Grandad the Sea Monster
David loses a game of ‘Sharks and Minnows’

It will be good to have everyone safely home, assuming that the snafu with seating assignments on the flight home is resolved. If not, some members of the family may become more intimate with the Cincinnati airport than they prefer.

Sarah and Grace
Sarah finds a kindred spirit

It is always nice to be reminded of the many friends we have left scattered around the country as we have moved from place to place. Over the course of this vacation, Kathy and the kids had the opportunity to visit with four families: Russ and Nancy (three boys, two girls), Amy and Bill (two boys, two girls), Bruce and Laura (three girls) and Dave and Jen (two boys and a girl). It has been fun to stay in touch with each of them, off and on, over the years.

Daniel plays Settlers of Catan with a worthy opponent
Daniel plays Settlers of Catan with a worthy opponent

What a delightful treat to fellowship with old friends and their growing families! Even so, several old friends were out of town or otherwise busy; it is often hard to make time for friends without neglecting family.

Dave and Jen
Dave and Jen haven’t aged a bit in the seven years since we saw them last!

David the Marshmallow
David was a little too wiggly for precision roasting, anyway.

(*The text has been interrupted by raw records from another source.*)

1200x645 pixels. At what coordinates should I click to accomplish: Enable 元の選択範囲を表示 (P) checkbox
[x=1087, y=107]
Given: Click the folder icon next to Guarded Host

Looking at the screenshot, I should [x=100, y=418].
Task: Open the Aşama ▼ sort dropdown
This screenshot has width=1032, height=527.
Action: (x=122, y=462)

David apparently convinced the older boys that he was a marshmallow in urgent need of roasting, but this innocent misunderstanding was eventually cleared up. It reminds me of the two main schools of marshmallow-roasting thought, which are as follows:

  • The ‘golden-brown’ school:

    This philosophical position requires the patience of Job, as the marshmallow is gently toasted, evenly on all sides, rotated high above the coals. Some maintain that this is the only proper way to eat a marshmallow, and that it results in a uniformly warm interior, melting the chocolate in a s’more with great efficiency. Golden-brown roasters view disciples of the opposing school of thought as barbarians, and will snootily discard a marshmallow with even the slightest evidence of charring.

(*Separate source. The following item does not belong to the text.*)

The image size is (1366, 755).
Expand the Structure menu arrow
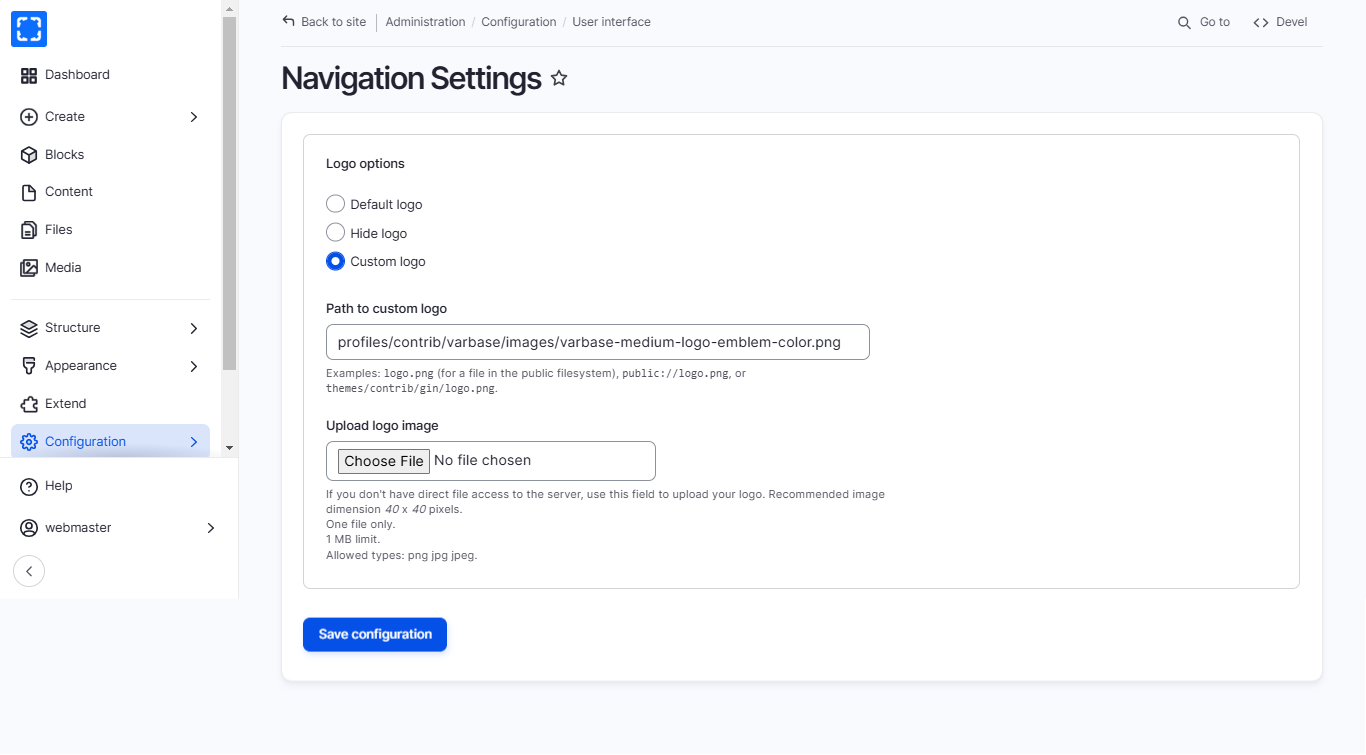pyautogui.click(x=194, y=328)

  • David really loves marshmallows

  • The ‘flaming blob of goo’ school:

    A system of thought firmly held by many young boys, this roasting method involves plunging the marshmallow into the hottest part of the fire as quickly as possible, and then waving it about wildly to extinguish the flames. Adherents of this school hold that a marshmallow without a thick carbonized shell is no marshmallow at all, and that golden-brown toasting is for sissies.

Grandad steals a hug
Sarah enjoys her Grandad

A little-known advantage of being a pastor’s kid is found in some rather surprising perquisites. One hot day after they returned from upstate Michigan, Kathy’s Dad made a phone call:

Kathy’s Dad: “Hello, Del? How are you doing? Good, glad to hear it. Say, I was thinking of making a pastoral call on your pool today, and I wondered if that would be convenient?”

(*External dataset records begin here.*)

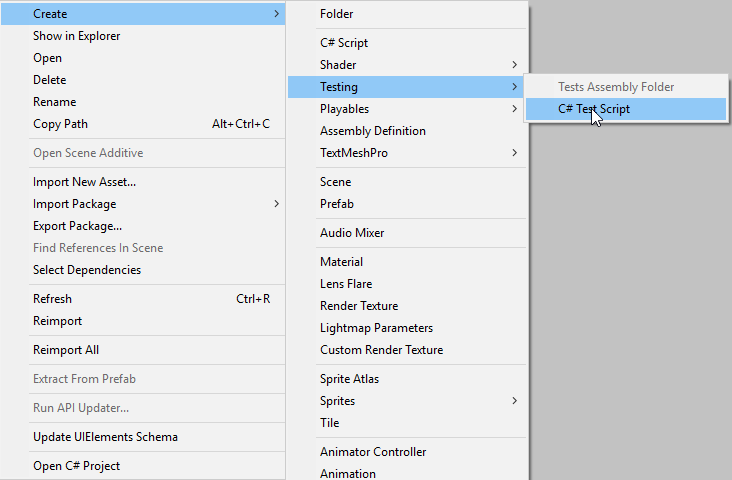Choose Refresh from the context menu
The image size is (732, 480).
pos(143,299)
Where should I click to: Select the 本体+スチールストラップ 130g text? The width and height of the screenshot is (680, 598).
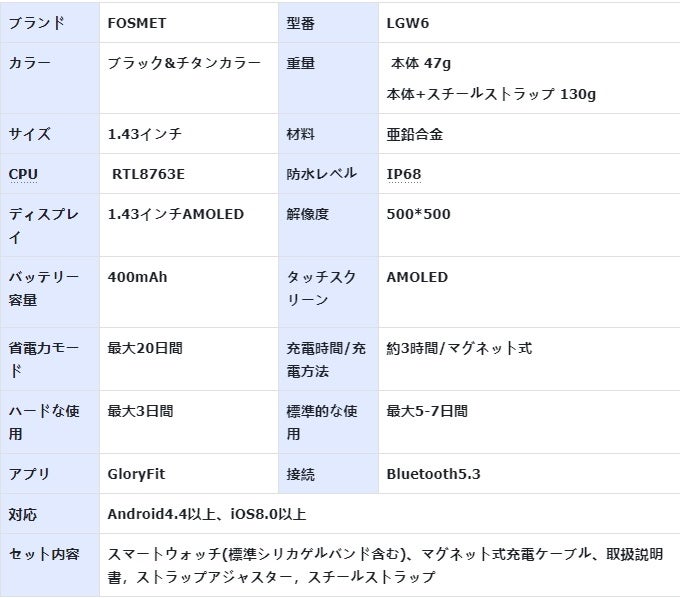pos(491,94)
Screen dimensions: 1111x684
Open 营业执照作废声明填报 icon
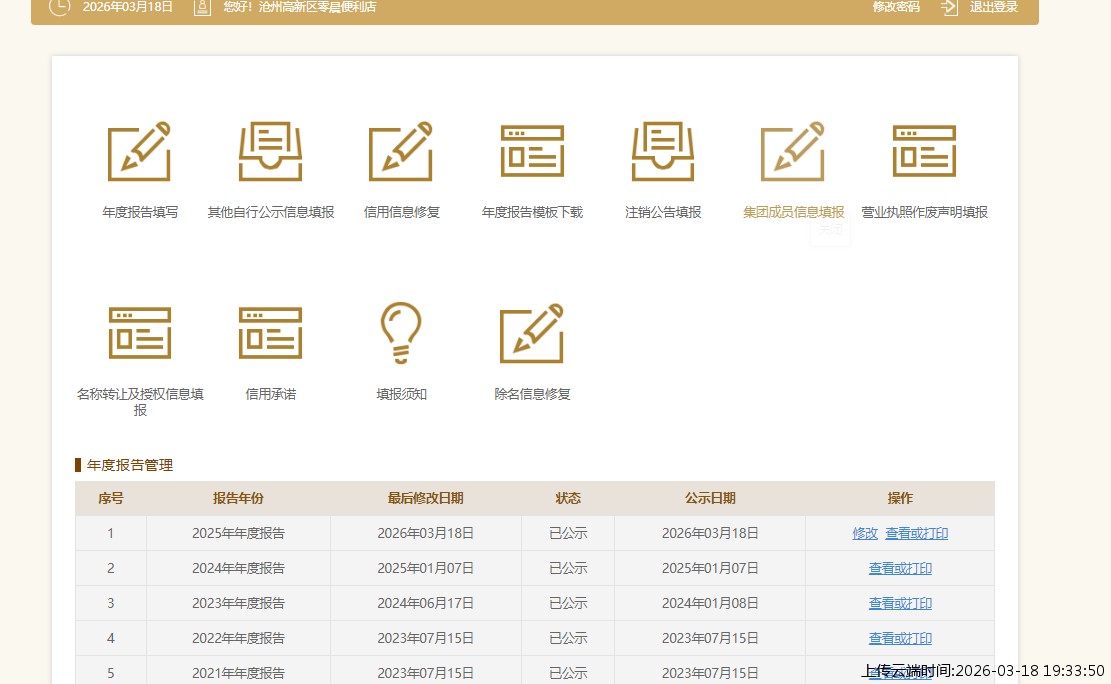(x=924, y=152)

Rachel and Sarah recover from the water-park

As the son of an Army Chaplain, I thought I’d heard all the ecclesiastic angles, but this was a new one for me. Apparently Kathy’s Dad felt that calling it ‘baptism research’ was a little too deceptive, but it worked like a charm, and the whole family was invited over for a pool party. I guess being a pastor isn’t all late night hospital visits and last-resort marital counseling.


David takes the plunge

Tomorrow my family will say their goodbyes and head for home, glad to have enjoyed such a fun vacation and sorry to leave. Hopefully we can persuade Mamie and Grandad to come and visit us soon.

Thank you, Mamie and Grandad, for your kindness to our family!